I googled “Confessions of a Car Man” last night. A little bit of ego stroking, I suppose. What came up first, way first, was a blog called “Confessions of a Car Salesman”. It’s one of those blogs whose purpose is to reveal the secrets that will protect the The Others from evil car salesmen.

I didn’t go on that blog. I don’t have the stomach for it for the same reasons I won’t watch anything on television that has to do with selling cars. The only exceptions are stories about car dealership closures that are now popping up with frightening frequency. I watch them with dead eyes and jaw dropped wondering what the hell is going to happen to our kind. So no, I didn’t log onto the car salesman blog because I have no interest in giving any time to people I consider traitors.

It is important here that I emphasize the difference between a car salesman and a Car Man. If you haven’t read my blog entry on the subject, please do so now. I’ll wait. And while you’re at it check out the entry called “The Others”. I’ll hum something in the meantime, a take off on Michael Jackson’s “Beat It”.

“I told that customer don’t come around here.
I think feet buyers are a bunch of queers.
But times are getting rough and a guy’s got to eat.
So fleet it.
Just fleet it.

Fleet it! Fleet it!
Get yourself a truck and fleet it!
Give away the money,
Give away the gross,
Give that company a ten-day float.
Just fleet it.
Yes fleet it.”

Back? You see anyone can sell cars, but only a few of us have earned the right to call ourselves Car Men. The guy who writes the aforementioned blog was not a Car Man for if he were, he would have never sold us out with his disloyalty and lies.

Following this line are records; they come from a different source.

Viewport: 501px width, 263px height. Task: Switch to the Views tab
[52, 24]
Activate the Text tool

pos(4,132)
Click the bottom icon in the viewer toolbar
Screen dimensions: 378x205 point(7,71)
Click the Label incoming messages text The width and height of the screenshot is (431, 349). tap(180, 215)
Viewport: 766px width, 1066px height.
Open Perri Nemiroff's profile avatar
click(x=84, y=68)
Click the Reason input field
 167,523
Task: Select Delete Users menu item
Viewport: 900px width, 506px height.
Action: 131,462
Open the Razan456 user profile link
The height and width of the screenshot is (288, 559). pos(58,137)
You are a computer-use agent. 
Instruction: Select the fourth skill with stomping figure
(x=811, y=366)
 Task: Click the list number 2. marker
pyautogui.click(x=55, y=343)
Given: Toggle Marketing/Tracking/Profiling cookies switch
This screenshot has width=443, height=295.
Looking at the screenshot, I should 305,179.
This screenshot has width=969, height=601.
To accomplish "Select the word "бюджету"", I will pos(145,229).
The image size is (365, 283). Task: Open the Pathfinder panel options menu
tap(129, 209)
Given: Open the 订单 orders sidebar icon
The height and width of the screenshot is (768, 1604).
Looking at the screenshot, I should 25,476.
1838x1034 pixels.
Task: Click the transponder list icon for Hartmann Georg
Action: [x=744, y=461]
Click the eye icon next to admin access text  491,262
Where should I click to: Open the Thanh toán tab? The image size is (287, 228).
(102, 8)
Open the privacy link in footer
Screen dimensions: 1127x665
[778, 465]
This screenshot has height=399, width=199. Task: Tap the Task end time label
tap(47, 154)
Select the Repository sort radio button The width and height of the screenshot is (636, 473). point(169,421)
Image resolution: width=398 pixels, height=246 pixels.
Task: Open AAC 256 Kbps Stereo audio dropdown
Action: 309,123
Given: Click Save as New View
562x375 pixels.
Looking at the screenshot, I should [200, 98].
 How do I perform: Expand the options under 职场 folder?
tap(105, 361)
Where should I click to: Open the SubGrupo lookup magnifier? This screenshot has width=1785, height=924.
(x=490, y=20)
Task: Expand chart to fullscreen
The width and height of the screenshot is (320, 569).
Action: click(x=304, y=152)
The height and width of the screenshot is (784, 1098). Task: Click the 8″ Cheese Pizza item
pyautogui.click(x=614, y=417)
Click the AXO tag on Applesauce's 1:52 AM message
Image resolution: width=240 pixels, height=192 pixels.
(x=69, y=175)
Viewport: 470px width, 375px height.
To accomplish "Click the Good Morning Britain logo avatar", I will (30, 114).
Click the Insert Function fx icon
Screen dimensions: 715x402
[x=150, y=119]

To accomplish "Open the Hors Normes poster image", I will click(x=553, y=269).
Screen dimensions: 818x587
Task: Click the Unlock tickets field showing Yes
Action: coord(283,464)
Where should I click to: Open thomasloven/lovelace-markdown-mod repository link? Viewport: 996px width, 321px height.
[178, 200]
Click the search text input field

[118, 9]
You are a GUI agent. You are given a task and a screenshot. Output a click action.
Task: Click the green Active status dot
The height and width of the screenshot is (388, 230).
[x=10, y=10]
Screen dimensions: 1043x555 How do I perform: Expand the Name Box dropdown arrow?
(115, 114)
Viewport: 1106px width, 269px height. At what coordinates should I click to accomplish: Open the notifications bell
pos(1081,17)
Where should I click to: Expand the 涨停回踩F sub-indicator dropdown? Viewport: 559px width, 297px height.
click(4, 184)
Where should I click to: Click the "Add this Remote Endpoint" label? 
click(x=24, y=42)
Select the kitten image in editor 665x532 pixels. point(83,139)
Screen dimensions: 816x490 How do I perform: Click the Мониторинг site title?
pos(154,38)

I believe I have the ability to do what he has done. I have what my mother called, “the gift of gab”. This gift regularly visits my fingertips whenever I get near a computer. I believe I have the ability to sell you all out if I was inclined to do so, but I could never do it. I have spent too much time in the trenches to surrender to the Dark Side now.

The Others have an endless fascination with us and what we do. In a way we are the light bulbs and they are the moths. We are forever locked in this battle of wills. For the most part they are ill-equipped to deal with us regardless of the websites, the Edmonds guides, and whatever else that’s out there that is designed to help them screw us. And I think that’s what pisses them off the most. (Don’t you love it?)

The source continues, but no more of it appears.